* [Task 1] In the article on colon cancer, restate the stretch from "Research shows B" through "progression of colon cancer.", substituting "colorectal cancer" for "colon cancer".
* [Task 2] Summarize the article on colon cancer in two sentences.

* [Text provided]

The drug- and scalpel-free way to slow colon cancer

Research shows B vitamins, vitamin D, and daily aspirin can help reduce the risk of developing colon cancer. These natural, prevention methods are important. But it’s also important to look at natural approaches to help patients living with colon cancer.

For example, on Monday, I reported on a new study showing that two servings of nuts weekly drastically reduced the rate of recurrence and death in patients with colon cancer.

Plus, another new clinical trial presented at the American Society of Clinical Oncology meeting shows that giving vitamin D supplements slows the progression of colon cancer.

This finding didn’t surprise me since previous observational studies link higher blood levels of vitamin D with improved survival in patients with colon cancer. Plus, many previous studies over the years demonstrate vitamin D’s anti-cancer activities, as well as biological plausibility for preventing and slowing the development of colon cancer.

* [Data extracts]
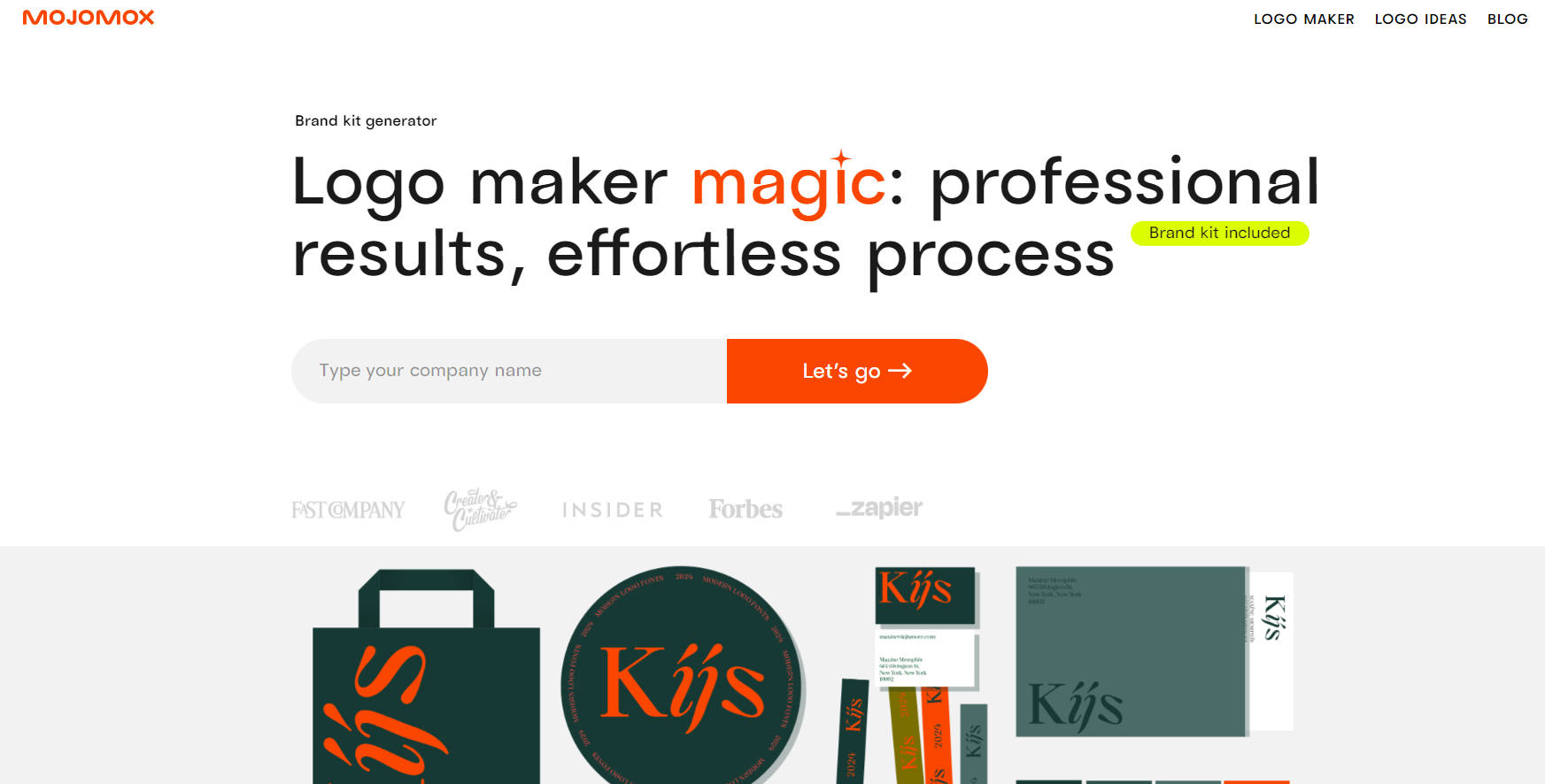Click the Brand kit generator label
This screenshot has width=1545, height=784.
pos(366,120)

--

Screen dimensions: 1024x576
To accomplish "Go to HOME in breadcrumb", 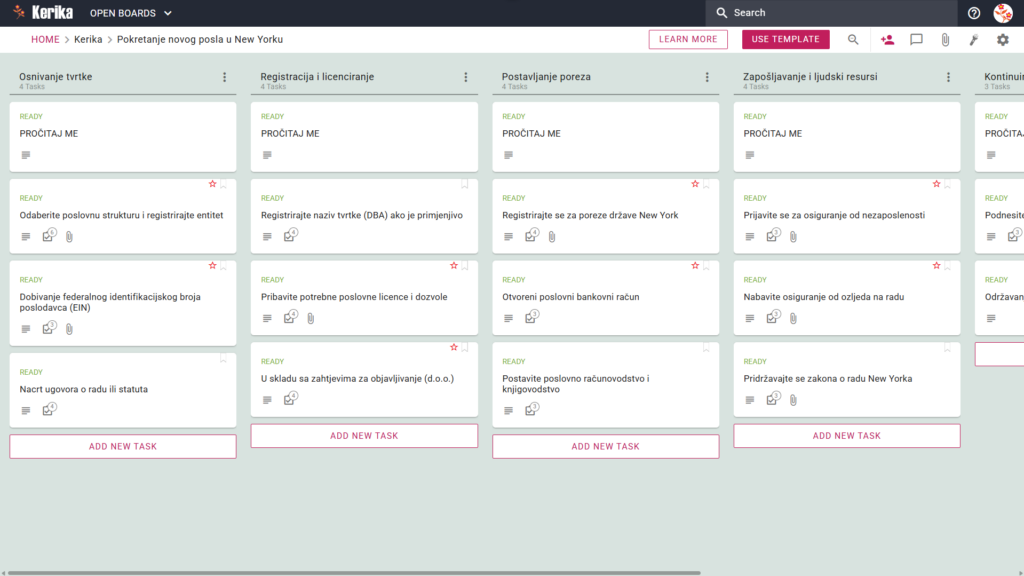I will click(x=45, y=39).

* [Response 1]
Research shows B vitamins, vitamin D, and daily aspirin can help reduce the risk of developing colorectal cancer. These natural, prevention methods are important. But it’s also important to look at natural approaches to help patients living with colorectal cancer.

For example, on Monday, I reported on a new study showing that two servings of nuts weekly drastically reduced the rate of recurrence and death in patients with colorectal cancer.

Plus, another new clinical trial presented at the American Society of Clinical Oncology meeting shows that giving vitamin D supplements slows the progression of colorectal cancer.

* [Response 2] Research indicates that B vitamins, vitamin D, and daily aspirin can help reduce the risk of developing colon cancer, but natural approaches for patients already living with the disease are also important. A new study found that two weekly servings of nuts drastically reduced recurrence and death in colon cancer patients, and a clinical trial presented at the American Society of Clinical Oncology meeting showed that vitamin D supplements slow the cancer's progression, in line with earlier studies linking higher vitamin D blood levels to improved survival.